Last night, while waiting for a table at Islands, I witnessed a bout of sibling rivalry so extreme, it haunted my dreams and is still weighing on my psyche.
Another family was sitting across from me, also waiting for a table: a dad and his two kids, a girl who looked about 9 and a boy around 6 or 7. Everything seemed normal at first, the dad was on his phone talking to what was obviously a business contact, and the boy and girl just sat in their chairs, the boy occasionally kicking his sister's feet out of boredom.
Then the boy walked up to the dispenser of free hand sanitizer and poured a large amount onto his hands. He started rubbing the sanitizer in while walking back to his sister. Then he started gleefully flinging his hands in his sister's face.

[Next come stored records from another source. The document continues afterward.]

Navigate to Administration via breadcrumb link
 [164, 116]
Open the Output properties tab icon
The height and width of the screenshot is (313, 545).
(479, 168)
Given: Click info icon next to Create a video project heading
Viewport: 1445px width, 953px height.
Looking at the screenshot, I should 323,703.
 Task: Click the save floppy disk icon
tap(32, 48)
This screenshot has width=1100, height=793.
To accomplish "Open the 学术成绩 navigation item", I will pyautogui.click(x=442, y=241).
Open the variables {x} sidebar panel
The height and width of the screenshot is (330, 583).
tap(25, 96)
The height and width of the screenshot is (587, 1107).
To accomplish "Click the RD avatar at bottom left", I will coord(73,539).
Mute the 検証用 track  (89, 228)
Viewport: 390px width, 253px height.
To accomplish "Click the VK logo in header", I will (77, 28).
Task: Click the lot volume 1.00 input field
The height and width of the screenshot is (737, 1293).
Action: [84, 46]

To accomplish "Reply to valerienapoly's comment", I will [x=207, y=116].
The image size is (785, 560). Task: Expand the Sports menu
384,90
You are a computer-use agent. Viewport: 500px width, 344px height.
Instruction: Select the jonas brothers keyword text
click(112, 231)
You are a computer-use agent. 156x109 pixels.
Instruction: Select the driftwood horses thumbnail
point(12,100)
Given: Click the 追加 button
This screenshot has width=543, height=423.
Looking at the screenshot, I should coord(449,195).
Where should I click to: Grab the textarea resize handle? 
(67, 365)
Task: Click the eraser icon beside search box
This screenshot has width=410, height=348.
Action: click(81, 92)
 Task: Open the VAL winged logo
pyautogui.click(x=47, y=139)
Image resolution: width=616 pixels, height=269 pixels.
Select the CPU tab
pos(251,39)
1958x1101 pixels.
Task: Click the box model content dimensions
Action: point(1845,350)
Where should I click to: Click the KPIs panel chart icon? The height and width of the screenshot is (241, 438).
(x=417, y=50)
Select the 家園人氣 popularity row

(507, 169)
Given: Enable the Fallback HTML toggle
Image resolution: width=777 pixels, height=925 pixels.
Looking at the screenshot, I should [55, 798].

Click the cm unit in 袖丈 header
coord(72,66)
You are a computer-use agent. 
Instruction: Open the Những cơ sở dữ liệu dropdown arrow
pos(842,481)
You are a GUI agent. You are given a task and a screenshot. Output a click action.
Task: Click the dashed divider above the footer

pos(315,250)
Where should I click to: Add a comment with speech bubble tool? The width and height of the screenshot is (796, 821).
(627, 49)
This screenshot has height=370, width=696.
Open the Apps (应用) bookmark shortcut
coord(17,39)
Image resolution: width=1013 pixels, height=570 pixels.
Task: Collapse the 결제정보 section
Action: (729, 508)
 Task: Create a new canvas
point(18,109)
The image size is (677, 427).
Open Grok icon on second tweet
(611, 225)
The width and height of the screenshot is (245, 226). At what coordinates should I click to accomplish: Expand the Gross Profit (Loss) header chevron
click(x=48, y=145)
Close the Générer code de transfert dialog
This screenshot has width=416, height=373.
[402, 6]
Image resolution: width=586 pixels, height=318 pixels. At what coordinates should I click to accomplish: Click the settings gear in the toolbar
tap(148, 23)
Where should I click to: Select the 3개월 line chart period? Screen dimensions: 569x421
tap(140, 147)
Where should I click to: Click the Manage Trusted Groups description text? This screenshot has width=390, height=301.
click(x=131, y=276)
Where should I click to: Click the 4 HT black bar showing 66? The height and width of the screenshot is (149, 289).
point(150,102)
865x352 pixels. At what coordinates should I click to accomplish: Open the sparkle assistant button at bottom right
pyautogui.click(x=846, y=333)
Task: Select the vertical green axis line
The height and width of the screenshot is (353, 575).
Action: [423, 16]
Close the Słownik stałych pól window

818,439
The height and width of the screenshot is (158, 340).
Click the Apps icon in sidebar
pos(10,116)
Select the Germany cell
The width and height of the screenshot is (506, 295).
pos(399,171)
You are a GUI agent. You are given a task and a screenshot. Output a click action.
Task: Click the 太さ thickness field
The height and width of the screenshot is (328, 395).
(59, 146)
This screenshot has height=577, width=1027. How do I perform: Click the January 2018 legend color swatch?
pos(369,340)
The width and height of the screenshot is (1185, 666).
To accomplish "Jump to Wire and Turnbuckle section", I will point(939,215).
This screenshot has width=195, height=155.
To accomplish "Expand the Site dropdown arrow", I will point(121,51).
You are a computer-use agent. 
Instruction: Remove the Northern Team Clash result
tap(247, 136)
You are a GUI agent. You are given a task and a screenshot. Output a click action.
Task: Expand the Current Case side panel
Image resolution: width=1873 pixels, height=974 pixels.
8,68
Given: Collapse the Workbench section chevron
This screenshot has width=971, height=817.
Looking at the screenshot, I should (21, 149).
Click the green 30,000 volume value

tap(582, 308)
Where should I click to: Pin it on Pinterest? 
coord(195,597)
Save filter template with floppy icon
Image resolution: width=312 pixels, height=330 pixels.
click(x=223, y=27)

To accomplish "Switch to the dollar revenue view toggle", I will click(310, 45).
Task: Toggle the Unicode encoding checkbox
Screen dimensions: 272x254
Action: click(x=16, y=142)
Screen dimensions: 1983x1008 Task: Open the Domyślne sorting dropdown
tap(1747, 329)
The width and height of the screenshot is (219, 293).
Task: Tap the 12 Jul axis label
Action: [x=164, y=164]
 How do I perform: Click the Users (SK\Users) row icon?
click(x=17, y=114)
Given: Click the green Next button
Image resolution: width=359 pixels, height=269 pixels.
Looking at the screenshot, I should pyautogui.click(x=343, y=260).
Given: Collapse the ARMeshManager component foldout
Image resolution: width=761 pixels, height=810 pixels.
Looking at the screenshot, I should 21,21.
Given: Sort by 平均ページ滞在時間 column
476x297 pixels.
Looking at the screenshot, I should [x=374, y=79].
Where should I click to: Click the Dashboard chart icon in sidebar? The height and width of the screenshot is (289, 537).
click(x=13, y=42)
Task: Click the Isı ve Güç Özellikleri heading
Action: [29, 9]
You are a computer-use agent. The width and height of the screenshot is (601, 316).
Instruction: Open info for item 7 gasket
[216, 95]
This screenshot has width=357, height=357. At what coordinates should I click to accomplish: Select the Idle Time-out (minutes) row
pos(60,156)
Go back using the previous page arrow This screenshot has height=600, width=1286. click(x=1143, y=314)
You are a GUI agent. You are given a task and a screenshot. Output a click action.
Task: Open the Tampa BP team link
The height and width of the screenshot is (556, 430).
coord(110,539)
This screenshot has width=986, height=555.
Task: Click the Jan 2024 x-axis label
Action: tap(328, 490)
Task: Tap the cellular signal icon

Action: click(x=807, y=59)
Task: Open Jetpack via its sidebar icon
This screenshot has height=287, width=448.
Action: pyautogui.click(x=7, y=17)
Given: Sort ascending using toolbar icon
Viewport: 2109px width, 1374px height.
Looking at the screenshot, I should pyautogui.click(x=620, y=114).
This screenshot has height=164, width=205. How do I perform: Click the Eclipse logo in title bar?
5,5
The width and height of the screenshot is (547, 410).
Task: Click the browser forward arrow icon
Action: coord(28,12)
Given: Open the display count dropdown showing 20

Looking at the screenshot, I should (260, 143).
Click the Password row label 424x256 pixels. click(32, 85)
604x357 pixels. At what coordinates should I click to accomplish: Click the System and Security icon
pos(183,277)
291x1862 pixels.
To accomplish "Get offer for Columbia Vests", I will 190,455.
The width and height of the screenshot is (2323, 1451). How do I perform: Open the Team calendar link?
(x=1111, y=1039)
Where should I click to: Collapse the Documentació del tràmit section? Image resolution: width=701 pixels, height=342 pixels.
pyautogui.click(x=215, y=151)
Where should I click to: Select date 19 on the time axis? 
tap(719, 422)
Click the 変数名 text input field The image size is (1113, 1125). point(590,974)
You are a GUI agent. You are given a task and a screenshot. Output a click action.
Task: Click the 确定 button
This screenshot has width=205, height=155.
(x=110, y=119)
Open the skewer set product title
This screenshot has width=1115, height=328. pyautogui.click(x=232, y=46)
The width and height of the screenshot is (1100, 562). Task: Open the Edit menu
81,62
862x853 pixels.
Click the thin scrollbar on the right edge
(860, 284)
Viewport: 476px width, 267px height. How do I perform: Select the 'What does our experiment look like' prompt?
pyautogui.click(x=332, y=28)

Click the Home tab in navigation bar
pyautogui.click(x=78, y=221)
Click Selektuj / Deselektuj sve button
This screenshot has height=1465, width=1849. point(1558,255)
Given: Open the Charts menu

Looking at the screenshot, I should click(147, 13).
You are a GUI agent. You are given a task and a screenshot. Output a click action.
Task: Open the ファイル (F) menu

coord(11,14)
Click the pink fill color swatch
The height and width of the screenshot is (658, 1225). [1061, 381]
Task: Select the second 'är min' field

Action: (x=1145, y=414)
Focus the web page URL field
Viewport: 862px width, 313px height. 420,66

It took her a few seconds to realize that the liquid on her face was not water, but actually rubbing alcohol, and she looked moderately annoyed...until some splashed into her eyes. She winced and pressed her fingers into her eyelids to relieve the pain. Then her brother, still wearing a smile, grabbed her hands to prevent her from rubbing her eyes. The sister then pulled her hands away and pressed her thumbs into her brother's jugular, so hard that he gagged and threw up in his mouth. That's when he motioned to his dad, pointing urgently at his mouth. The dad, to his slight credit, definitely looked concerned and got right up to take him to the restroom.
This whole incident took about 10 seconds, not enough time for me to butt in and say something (although even if I did have the opportunity, I think it would be inappropriately nosy of me to intervene). But it really got me thinking about all the things our kids experience, all the small and large cruelties they inflict on each other, that we parents have no idea about. Specifically, I remember one day last year when Isaac pulled his eyes back and asked me what that meant. I feigned ignorance at first, to see if he'd tell me more of the context in which he saw that. He said some kids at school, not friends of his, were doing that to each other. I told him it might be that they were teasing someone, so to let me know if it ever happened again, especially if someone did that at him. I didn't want to bring in the racial element then, especially when the context was unclear, and he hasn't mentioned it since, but I definitely am on the lookout whenever I'm on campus for other signs of racial insensitivity.
The not-knowing really sucks, and it's not always the parents' fault because most incidents happen at school or what-have-you, but as open as I urge my own kids to be with me, they only rarely tell me any details about what goes on in the playground, or any specific things people have said to them. In the past, I had hoped it was because those things didn't affect them and they had since forgotten, but now I really wonder. What if Isaac and Emi really are getting hurt and I am just not picking up on the cues?
That would make me absolutely no better than the father of those two kids.